Your answer should hold all lines of the entries that include the word "icon".

[DATA SECTION]
:::
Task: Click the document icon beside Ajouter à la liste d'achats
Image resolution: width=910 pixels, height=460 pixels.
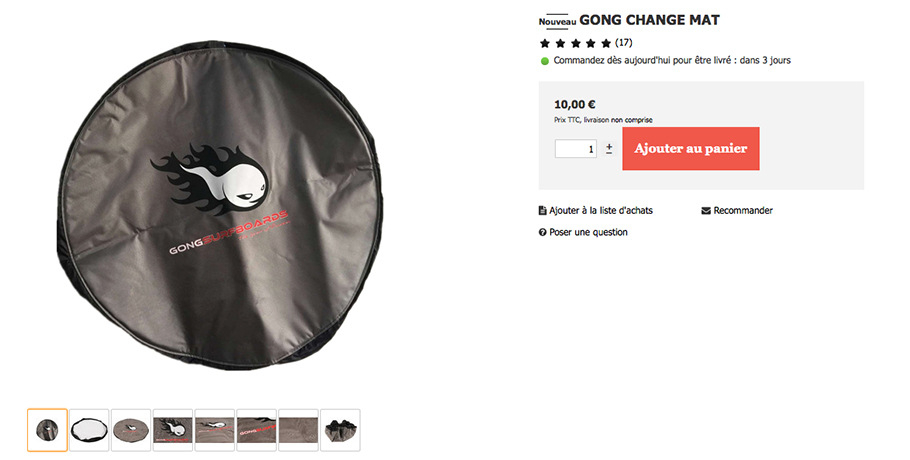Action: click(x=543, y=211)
:::
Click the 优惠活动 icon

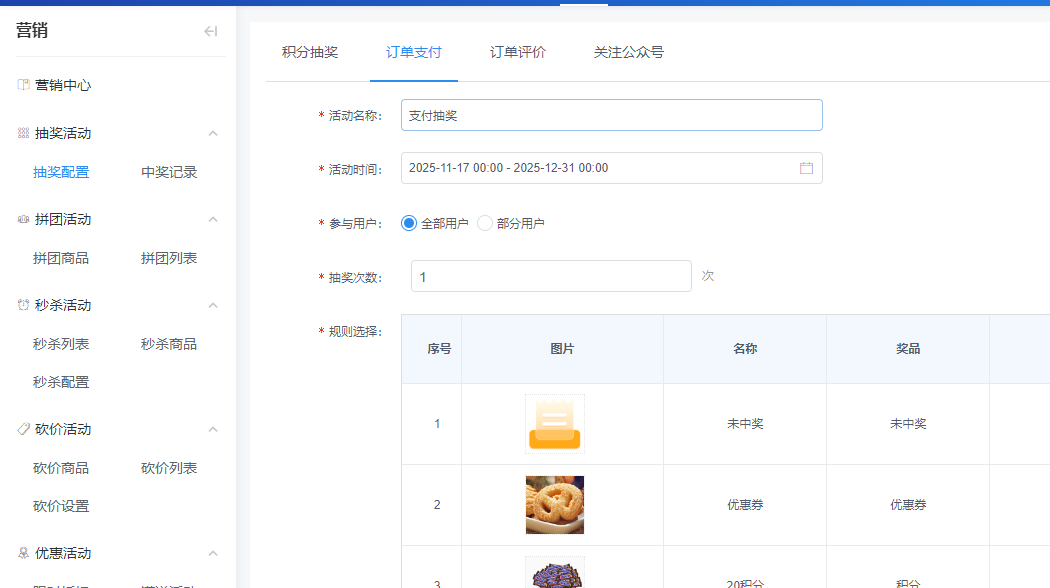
:::
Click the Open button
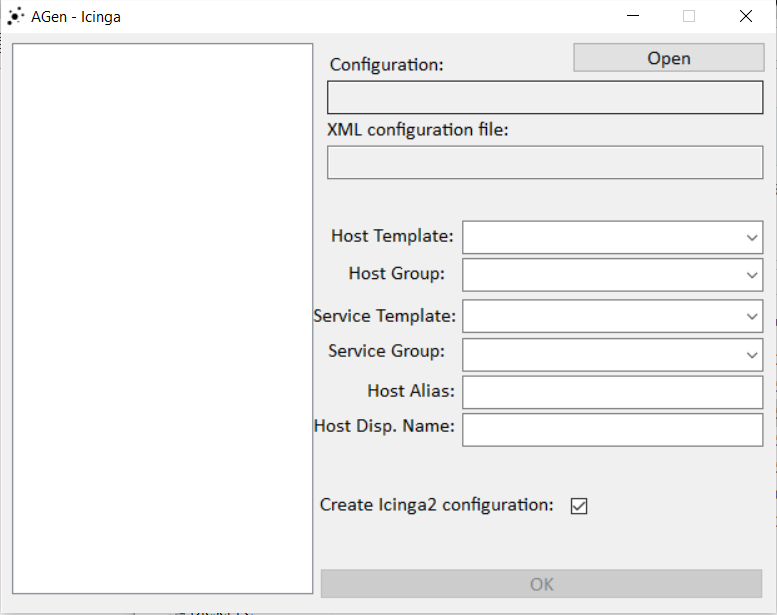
:::
[SOLUTION FOR THIS PROBLEM]
Task: Click the document icon beside Ajouter à la liste d'achats
Click the 优惠活动 icon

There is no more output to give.